Für das Jahr 2021 rechnet der VDA mit einer Erholung im Automarkt. Allerdings werde das Niveau der Zeit vor der Coronakrise noch nicht wieder erreicht.

Allerdings sei das Ausgangsniveau des Vorjahres aufgrund der Corona-Krise besonders niedrig, teilte VDA-Präsidentin Hildegard Müller mit. Rund 2,9 Millionen Autos wurden im vergangenen Jahr in Deutschland zugelassen. 2021 sollen es laut Müller rund 3,15 Millionen Pkw sein. Vom Vorkrisen-Niveau wären solche Zahlen allerdings weit entfernt. Im Jahr 2019 hatte es 3,6 Millionen Neuzulassungen gegeben.

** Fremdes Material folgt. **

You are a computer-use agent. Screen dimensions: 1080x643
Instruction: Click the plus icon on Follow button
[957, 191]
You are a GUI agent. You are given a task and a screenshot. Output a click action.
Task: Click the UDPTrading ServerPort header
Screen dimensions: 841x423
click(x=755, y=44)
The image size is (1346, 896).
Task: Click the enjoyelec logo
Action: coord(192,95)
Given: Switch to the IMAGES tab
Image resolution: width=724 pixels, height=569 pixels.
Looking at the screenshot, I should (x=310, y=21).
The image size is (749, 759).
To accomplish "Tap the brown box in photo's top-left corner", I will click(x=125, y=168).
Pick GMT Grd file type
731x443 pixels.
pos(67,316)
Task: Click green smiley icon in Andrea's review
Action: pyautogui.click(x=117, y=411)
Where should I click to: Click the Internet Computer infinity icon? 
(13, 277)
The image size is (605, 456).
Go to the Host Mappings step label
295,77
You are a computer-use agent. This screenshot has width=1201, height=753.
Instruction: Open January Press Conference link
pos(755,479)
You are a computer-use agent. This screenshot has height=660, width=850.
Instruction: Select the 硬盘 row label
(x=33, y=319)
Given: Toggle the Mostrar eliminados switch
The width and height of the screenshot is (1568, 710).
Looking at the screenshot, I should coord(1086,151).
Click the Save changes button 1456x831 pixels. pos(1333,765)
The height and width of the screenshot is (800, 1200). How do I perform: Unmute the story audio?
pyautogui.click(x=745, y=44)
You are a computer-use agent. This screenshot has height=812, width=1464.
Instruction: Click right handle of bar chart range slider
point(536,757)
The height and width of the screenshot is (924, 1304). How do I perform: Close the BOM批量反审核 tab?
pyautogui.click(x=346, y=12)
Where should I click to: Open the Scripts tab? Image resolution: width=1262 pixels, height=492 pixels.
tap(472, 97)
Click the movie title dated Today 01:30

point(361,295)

"Wir gehen davon aus, dass das zweite Halbjahr 2021 eine Besserung bringen wird, wenn die Fortschritte beim Impfen so groß sind, dass die Pandemie im Alltag spürbar eingedämmt werden kann", sagte Müller.

Der VDA gab am Dienstag einen Ausblick auf die bestimmenden Themen des laufenden Jahres. Neben der Corona-Krise seien das auch die Klimaziele des Landes und der EU. Um diese zu erreichen, brauche es nicht weitere Schließungen und Verbote, sondern technische Innovationen. "Europa braucht diesen Innovationswettbewerb und eine aktive Industriepolitik, um die Klimaziele zu erreichen und gleichzeitig Wachstum und Beschäftigung zu sichern", hieß es.

Müller forderte erneut, das europäische Ladesäulennetz für E-Autos auszubauen und die Erweiterung der EU-Mobilitätsstrategie um synthetische Kraftstoffe und den Ausbau der Wasserstoffinfrastruktur.